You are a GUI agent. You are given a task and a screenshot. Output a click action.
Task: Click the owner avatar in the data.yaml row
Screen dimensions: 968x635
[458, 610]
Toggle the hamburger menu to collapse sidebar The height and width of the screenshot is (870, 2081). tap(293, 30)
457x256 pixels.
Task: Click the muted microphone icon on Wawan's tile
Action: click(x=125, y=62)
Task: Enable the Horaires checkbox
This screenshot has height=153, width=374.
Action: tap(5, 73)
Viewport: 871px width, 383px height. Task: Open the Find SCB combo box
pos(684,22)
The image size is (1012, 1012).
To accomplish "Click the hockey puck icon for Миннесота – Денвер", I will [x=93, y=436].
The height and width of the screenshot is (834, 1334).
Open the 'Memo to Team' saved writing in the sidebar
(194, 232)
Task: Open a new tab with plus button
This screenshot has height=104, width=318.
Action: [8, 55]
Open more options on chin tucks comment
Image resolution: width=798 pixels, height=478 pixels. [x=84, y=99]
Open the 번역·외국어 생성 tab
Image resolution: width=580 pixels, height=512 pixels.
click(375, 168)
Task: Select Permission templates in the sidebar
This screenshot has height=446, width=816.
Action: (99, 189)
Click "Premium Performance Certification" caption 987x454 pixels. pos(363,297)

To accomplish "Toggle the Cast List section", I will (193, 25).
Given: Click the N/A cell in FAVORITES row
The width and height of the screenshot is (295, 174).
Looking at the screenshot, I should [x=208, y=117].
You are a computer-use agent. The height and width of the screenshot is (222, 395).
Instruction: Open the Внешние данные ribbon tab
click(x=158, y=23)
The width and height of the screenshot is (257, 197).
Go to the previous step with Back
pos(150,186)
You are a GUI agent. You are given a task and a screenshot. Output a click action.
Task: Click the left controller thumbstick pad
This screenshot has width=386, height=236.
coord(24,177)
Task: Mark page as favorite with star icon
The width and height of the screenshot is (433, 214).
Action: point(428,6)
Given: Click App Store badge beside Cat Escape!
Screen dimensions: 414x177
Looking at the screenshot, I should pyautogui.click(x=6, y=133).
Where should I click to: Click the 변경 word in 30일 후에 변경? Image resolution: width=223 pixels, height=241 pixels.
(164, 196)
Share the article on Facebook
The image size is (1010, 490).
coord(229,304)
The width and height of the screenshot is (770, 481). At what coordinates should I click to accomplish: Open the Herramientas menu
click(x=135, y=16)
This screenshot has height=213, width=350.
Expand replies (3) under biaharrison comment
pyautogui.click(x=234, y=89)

--

> **What is being asked**
Lines from the one with "The width and height of the screenshot is (295, 174)." through the last line above must be printed exactly; no other line is to appear.

> **Output below**
The width and height of the screenshot is (295, 174).
Looking at the screenshot, I should [x=208, y=117].
You are a computer-use agent. The height and width of the screenshot is (222, 395).
Instruction: Open the Внешние данные ribbon tab
click(x=158, y=23)
The width and height of the screenshot is (257, 197).
Go to the previous step with Back
pos(150,186)
You are a GUI agent. You are given a task and a screenshot. Output a click action.
Task: Click the left controller thumbstick pad
This screenshot has width=386, height=236.
coord(24,177)
Task: Mark page as favorite with star icon
The width and height of the screenshot is (433, 214).
Action: point(428,6)
Given: Click App Store badge beside Cat Escape!
Screen dimensions: 414x177
Looking at the screenshot, I should pyautogui.click(x=6, y=133).
Where should I click to: Click the 변경 word in 30일 후에 변경? Image resolution: width=223 pixels, height=241 pixels.
(164, 196)
Share the article on Facebook
The image size is (1010, 490).
coord(229,304)
The width and height of the screenshot is (770, 481). At what coordinates should I click to accomplish: Open the Herramientas menu
click(x=135, y=16)
This screenshot has height=213, width=350.
Expand replies (3) under biaharrison comment
pyautogui.click(x=234, y=89)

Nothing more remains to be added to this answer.